Мазеру задыхался. Аргумент сразил его. Он почувствовал, насколько этот аргумент мощный и забавный. И вдруг разразился безудержным хохотом, от которого комично передергивалось его меланхоличное лицо.
— О, вы верны себе, патрон! До чего смешно! С вами ли я? Ну, разумеется, с вами! Вы умерли, похоронены, устранены! Вот так штука!
Ипполит Фовиль, инженер, занимал на бульваре Сюше довольно обширный отель, к которому слева примыкал сад. В этом саду он выстроил себе большой павильон, служивший ему рабочим кабинетом. Дон Луис Перенна и Мазеру зашли в полицейский комиссариат Пасси, и Мазеру, ссылаясь на свои полномочия, потребовал, чтобы дом инженера Фовиля этой ночью охранялся двумя полицейскими, которым было велено задерживать всякого, пытающегося проникнуть туда. В девять часов дон Луис и Мазеру стояли у главного входа в отель.
— Александр, — сказал Перенна, — ты не боишься? Ведь, защищая инженера Фовиля и его сына, мы идем против людей, сильно заинтересованных в их гибели, и людей, которые, видимо, промаха не дают.
— Не знаю, — ответил Мазеру, — не струхну ли я когда-нибудь вообще, но знаю наверняка, что при одном условии мне ничего не страшно.
— Это при каком?
— Когда я с вами.
Он решительно позвонил.
Ипполит Фовиль принял их у себя в кабинете. Стол был весь завален брошюрами, книгами, бумагами. На двух высоких рамах размещены были рисунки и чертежи, в двух витринах — модели из слоновой кости и стали — изобретения инженера.
У одной из стен стоял широкий диван. Напротив винтовая лестница вела на балкончик, огибающий всю комнату. На потолке электрическая люстра, на столе — телефон.
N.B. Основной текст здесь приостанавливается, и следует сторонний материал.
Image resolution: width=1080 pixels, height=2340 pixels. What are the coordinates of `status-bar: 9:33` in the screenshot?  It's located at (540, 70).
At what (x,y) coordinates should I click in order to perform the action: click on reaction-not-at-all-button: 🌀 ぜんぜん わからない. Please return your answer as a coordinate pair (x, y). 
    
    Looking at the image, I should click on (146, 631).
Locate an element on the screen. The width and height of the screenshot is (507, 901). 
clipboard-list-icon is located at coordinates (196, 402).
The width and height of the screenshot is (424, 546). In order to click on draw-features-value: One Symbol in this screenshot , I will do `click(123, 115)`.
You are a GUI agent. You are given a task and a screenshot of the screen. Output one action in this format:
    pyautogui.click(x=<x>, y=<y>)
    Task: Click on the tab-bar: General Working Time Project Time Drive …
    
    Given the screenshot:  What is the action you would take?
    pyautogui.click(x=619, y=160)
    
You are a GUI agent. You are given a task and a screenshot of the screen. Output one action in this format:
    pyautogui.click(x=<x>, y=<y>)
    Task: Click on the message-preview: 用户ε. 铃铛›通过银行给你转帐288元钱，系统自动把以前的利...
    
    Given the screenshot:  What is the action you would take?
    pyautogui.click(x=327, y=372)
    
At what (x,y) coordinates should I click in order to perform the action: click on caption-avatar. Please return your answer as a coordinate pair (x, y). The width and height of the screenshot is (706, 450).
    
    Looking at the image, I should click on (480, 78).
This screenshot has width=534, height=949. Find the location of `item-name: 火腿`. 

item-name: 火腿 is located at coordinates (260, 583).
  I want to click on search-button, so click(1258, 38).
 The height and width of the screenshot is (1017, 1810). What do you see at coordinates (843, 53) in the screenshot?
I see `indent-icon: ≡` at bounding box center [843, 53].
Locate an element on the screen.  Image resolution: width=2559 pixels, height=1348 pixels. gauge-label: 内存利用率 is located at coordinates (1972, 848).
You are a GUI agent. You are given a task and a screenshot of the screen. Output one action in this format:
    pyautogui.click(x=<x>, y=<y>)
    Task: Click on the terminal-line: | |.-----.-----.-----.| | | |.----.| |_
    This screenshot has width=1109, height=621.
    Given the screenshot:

Мазеру немедленно пояснил, что префект тревожится и просит господина Фовиля принять все меры предосторожности, которые они найдут нужным предложить ему.
Фовиль был, видимо, недоволен.
— Я сам принял меры, господа, и боюсь, что ваше вмешательство может лишь повредить делу, возбудив подозрение у моих врагов. Завтра, завтра я все объясню вам.
— А если завтра будет поздно? Агент Веро определенно сказал секретарю господина Демальона, что двойное убийство должно совершиться сегодня в ночь.